Discussions between the two sides in the Yaak tend to get mired down quickly in management-speak and the nitty-gritty: designated core grizzly habitat, FOCA committees, comprehensive management plans, the exact definition of a “high-volume trail.” But above it all, sits the fact that there are grizzlies in the Yaak. There are hikers in the Yaak. Everyone agrees that right now, under current use levels, they can probably coexist. Nobody’s arguing for restricting existing access. But if the PNT attracts more hikers—then what?
It’s unclear when the top brass will settle the question of where, exactly, the PNT should go. In August 2019, the YVFC sued the Forest Service over its failure to produce a comprehensive management plan for the trail on time, and it’s likely that case will have to work its way through the courts before anyone makes any rerouting decisions. (The Forest Service declined to comment on the route proposal, citing the ongoing lawsuit.) For now, the only people in the position to make a difference are PNT hikers themselves.
By pushing the southerly reroute, Bass hopes prospective thru-hikers will voluntarily opt out of the Yaak. “No hiker goes out to harm or stress a grizzly bear,” he says. “I believe that when hikers are presented with the information, they’ll make the ethical choice.”
The PNTA’s Kish doesn’t see that happening. “When [hikers] see an open, legal route with a 42-year history, which has 100 miles less roadwalking, the choice they’ll make is obvious,” he says. “If you want to move the users, you need to offer them a suitable alternative.” And then there’s Kasworm’s view, that no National Scenic Trail at all is what’s best for these bears.
Mason, the thru-hiker who decided to pass through the Yaak despite some reservations, isn’t sure he’d make the same call again. “I understand the conflict between the bears and the PNT, because they don’t have a lot of territory,” he says. “There’s logging all around it, and all the roads and infrastructure that support that. These bears appear to have this little island in the sky, and the PNT goes right through it.” He pauses. “I don’t know how to feel about it.”
Other hikers will have to ask themselves the same thing: What lasting impacts might our passage make here—or in any wild place where wild animals are trying to go about their business far from the threats we humans represent? We already accept that some fragile ecosystems shouldn’t be overrun by our footsteps, through strict visitation caps in places like the Grand Canyon’s Colorado River corridor. Are still more access limitations, like seasonal wildlife closures and trail-use quotas, the toll we owe for sharing these ever-shrinking habitats?

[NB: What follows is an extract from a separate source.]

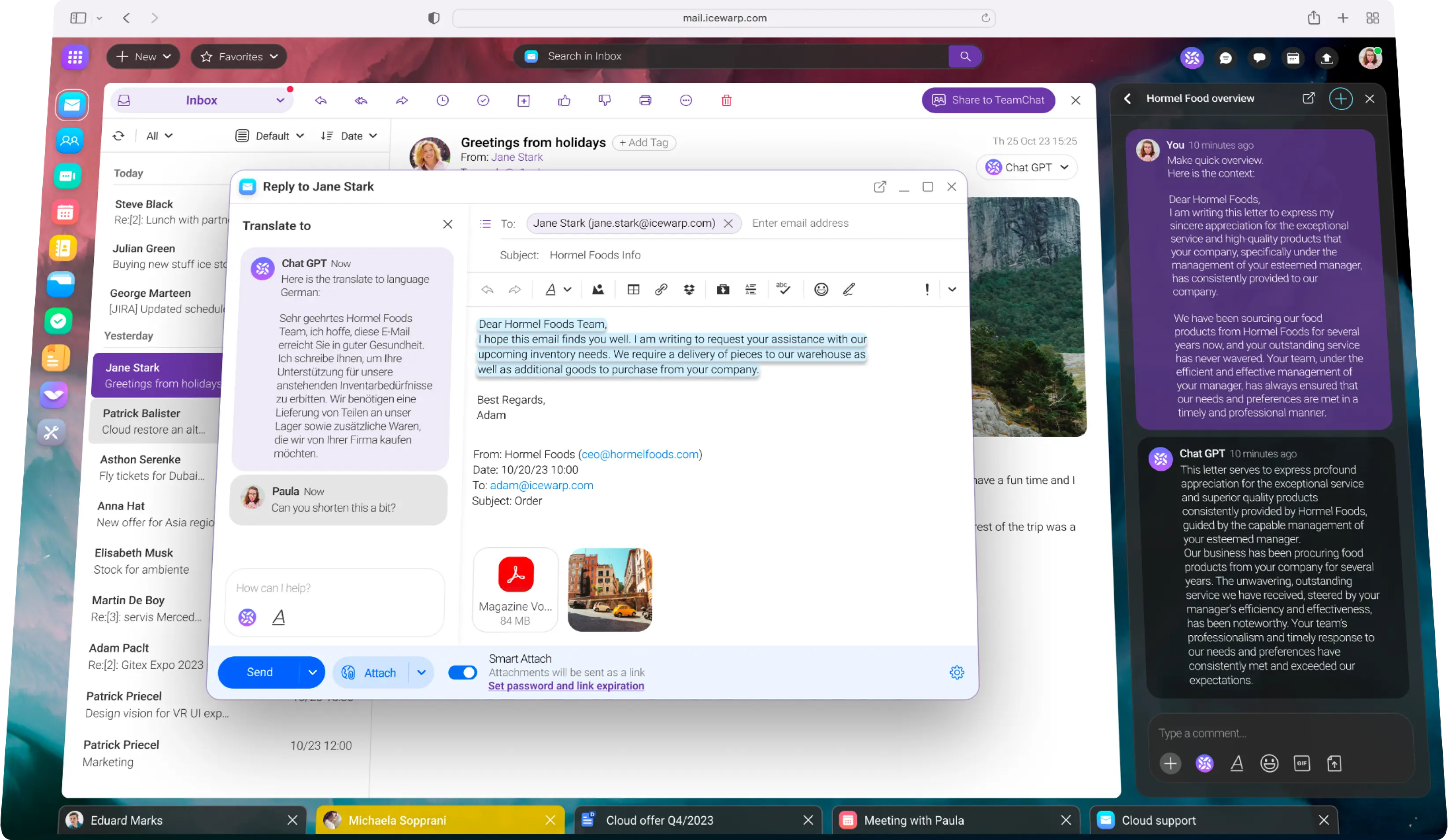Click the thumbs up icon

[564, 100]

We’re all used to considering our own impact when it’s notable in the presence of something—a trail eroded by footsteps, say, or ashes left behind in a campsite—not its absence. But that’s the heart of the wildlife issue. Anyone would notice a grizzly (or a wolverine, bighorn sheep, or even squirrel) on the trail ahead. But when’s the last time you’ve consciously thought, “Huh, I don’t see any bears out here,” and considered that problematic rather than happenstance?
Future thru-hikers might indeed spot signs of the Yaak’s grizzlies as they travel the area’s piney ridges: clawed grooves on a tree trunk, serviceberry-laden scat. Maybe they’ll even see a grizzly itself—but probably not. Hikers will approach, and the bear will catch their scent on the breeze. It will pause for a moment, swiveling its head toward the intruders, considering. Then it will fade back into the trees, disappearing in search of a quiet place.